### Aim of the exercise
Print the items below from the line containing "You are a computer-use agent. This" through the line containing "point(337,596)", copying those lines exactly and leaving out the pictures.

### Data supplied
============================================================

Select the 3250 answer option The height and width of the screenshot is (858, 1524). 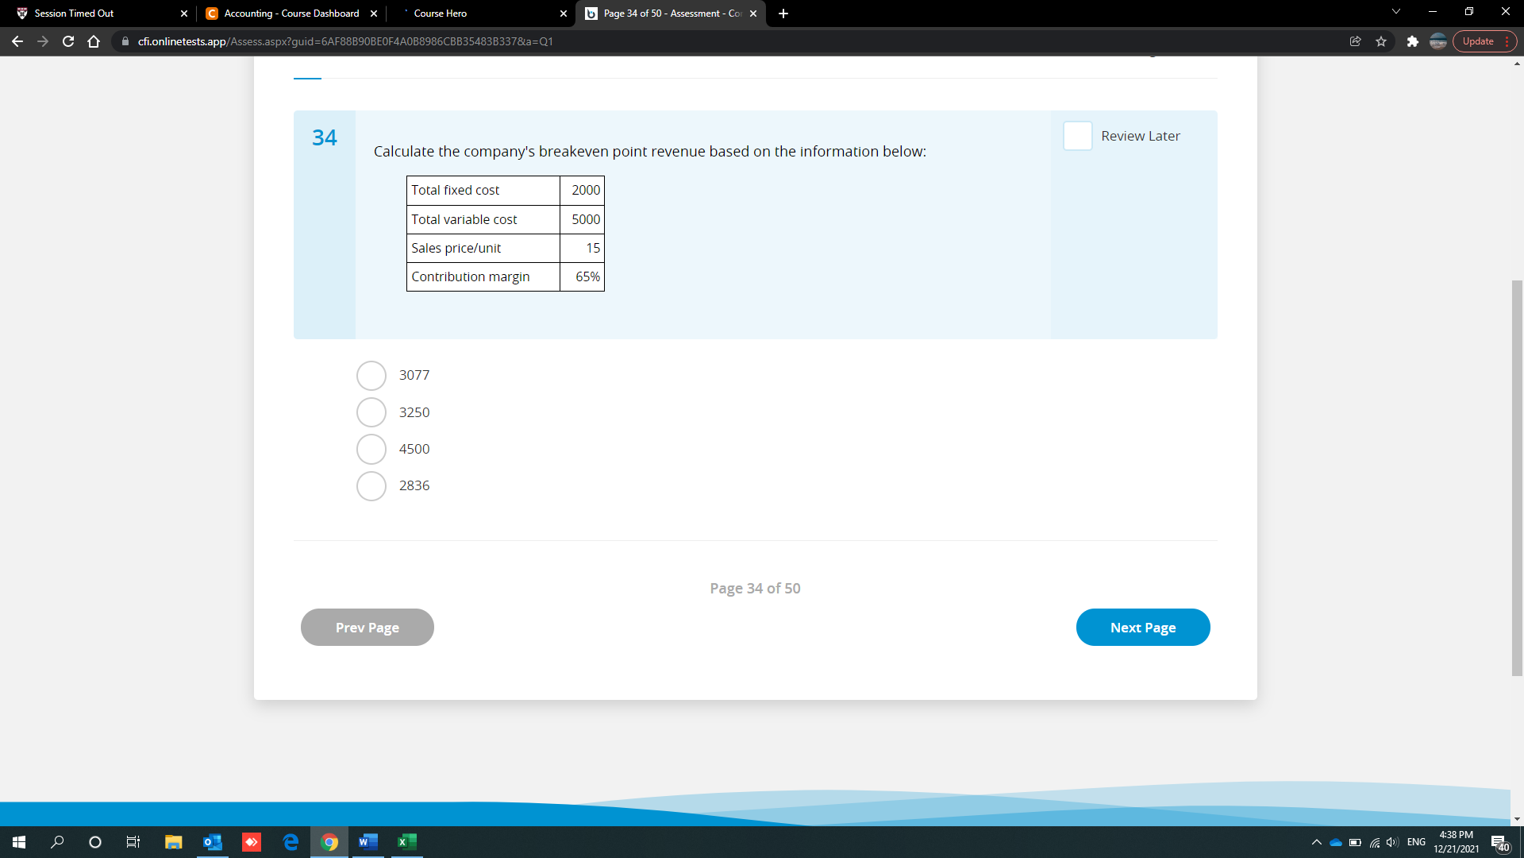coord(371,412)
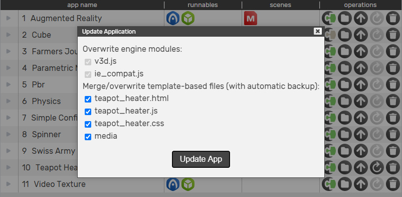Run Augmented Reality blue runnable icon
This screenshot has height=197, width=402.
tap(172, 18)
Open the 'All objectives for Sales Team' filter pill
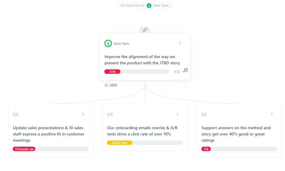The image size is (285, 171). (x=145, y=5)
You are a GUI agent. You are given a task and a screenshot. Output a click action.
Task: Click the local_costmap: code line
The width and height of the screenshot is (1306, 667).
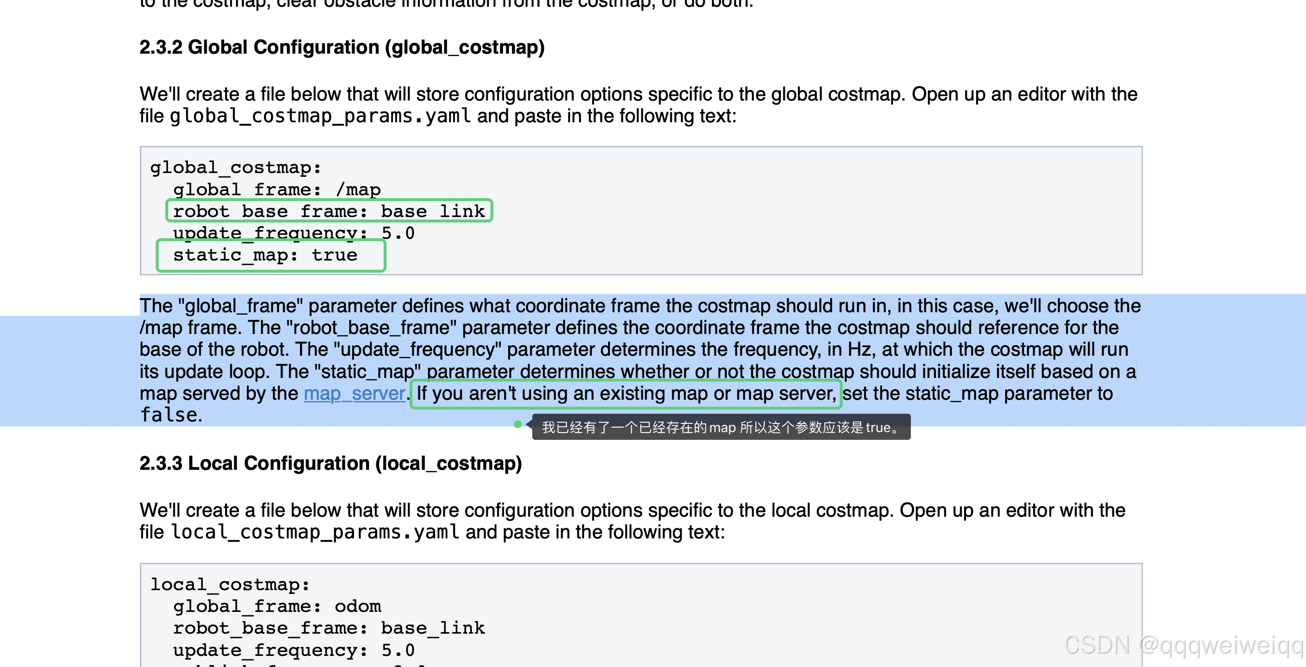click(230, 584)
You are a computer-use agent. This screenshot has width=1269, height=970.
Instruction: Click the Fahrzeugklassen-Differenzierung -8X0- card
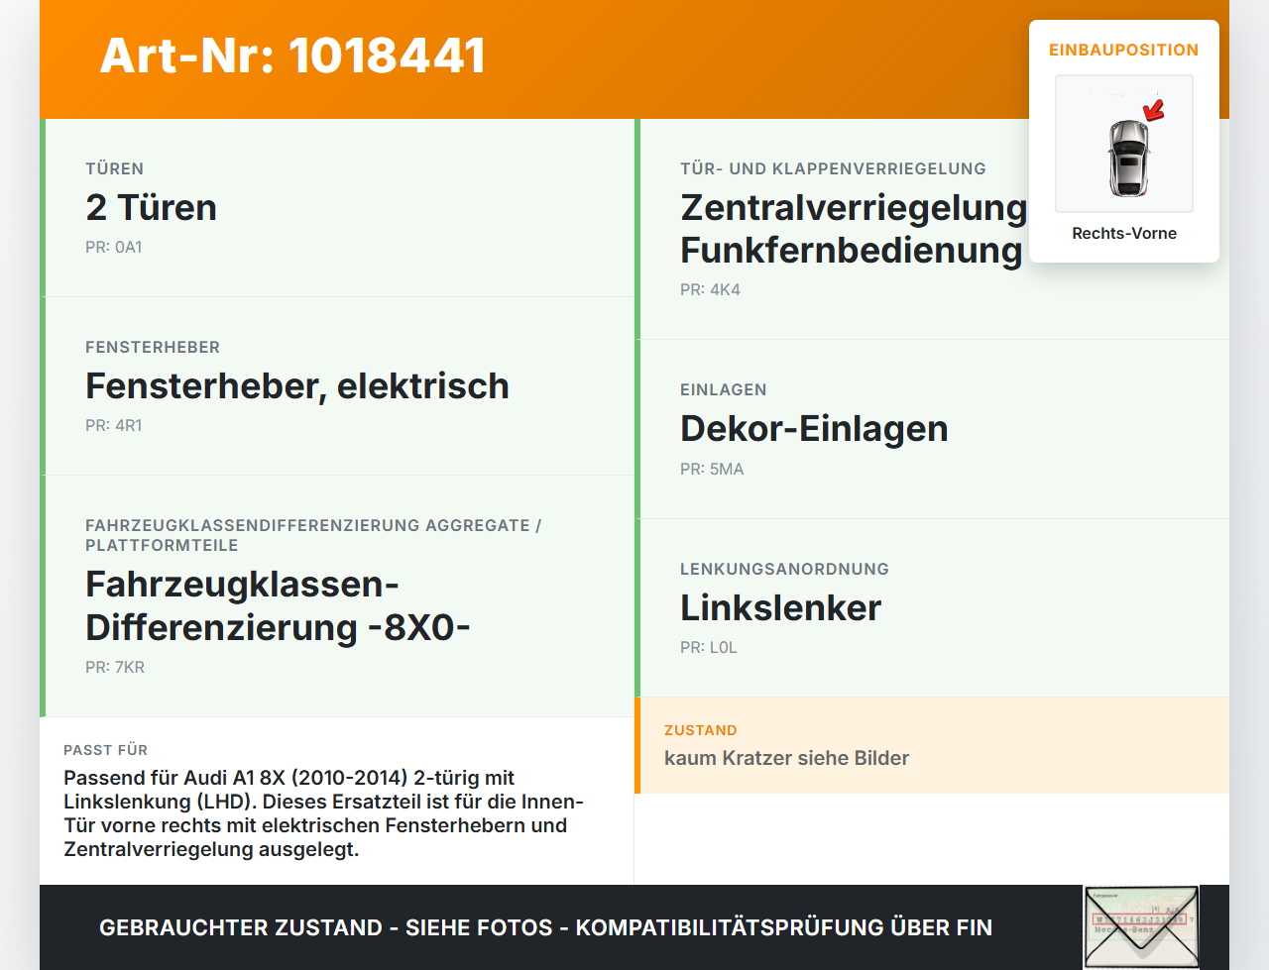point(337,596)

============================================================

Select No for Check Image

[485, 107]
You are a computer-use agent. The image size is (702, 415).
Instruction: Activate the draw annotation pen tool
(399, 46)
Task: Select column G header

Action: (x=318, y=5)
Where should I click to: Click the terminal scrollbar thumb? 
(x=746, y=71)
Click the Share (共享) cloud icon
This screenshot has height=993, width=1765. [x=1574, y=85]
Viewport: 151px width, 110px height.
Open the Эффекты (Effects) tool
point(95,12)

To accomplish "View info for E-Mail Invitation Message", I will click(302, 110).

============================================================

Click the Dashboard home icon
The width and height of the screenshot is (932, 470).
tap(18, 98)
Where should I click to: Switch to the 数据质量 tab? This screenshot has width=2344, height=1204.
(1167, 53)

============================================================

### Task response
You are a computer-use agent. This screenshot has width=1269, height=970.
Instruction: Click the Fahrzeugklassen-Differenzierung -8X0- card
point(337,596)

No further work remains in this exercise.